Comparing the concentration of some hazardous materials in Halal and Haram seafood

Document Type : Original Article

Authors

1 Marine Biology Department, Faculty of Marine Sciences, Iranian National Institute for Oceanography and Atmospheric Science, Chabahar, Iran.

2 Department of Marine Biology, Faculty of Marine Science, Iranian National Institute for Oceanography and Atmospheric Science, Chabahar, Iran.

Abstract

Introduction: The aim of the current study was to assess the agreement of the religious halal norm with difference in histamine, urea, and methanol levels as well of selected aquatic animal species.
Methods: Samples of Arius maculatus, Atule mate, Cynoglossus bilineatus, Planiliza macrolepis, Portunus pelagicus, Rhinoptera javanica, Saccostrea cuccullata, and Sphyraena putnamae were obtained from the Chabahar Bay. The concentrations of total protein, histamine, and urea were estimated in dorsal muscle of fish, claw muscle of Portunus pelagicus, and soft tissue of the Sccostrea cuccullata samples, using the ELIZA method.

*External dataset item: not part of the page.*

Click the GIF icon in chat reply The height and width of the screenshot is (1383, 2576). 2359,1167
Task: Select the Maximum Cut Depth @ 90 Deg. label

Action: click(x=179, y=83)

Colorimetric kits were used for methanol determination.
Results: Comparison of the mean urea concentrations amongst examined species indicated significantly higher levels of urea in haram species (W= 167.5, p= 0.013). Mean histamine levels on the other hand, were not significantly different between halal and haram food (F= 2.61, p= 0.11). Yet, histamine content in R. javanica fried flesh was more elevated compared to halal food. Also Protein levels were considerably decreased in cooked R. javanica meat. Methanol concentration was lower than the detection limit in all samples.
Conclusion: We speculated that the cooked food should be considered for assessing the agreement level between halal norm with food quality. Colorimetric kit was used to detect methanol in samples.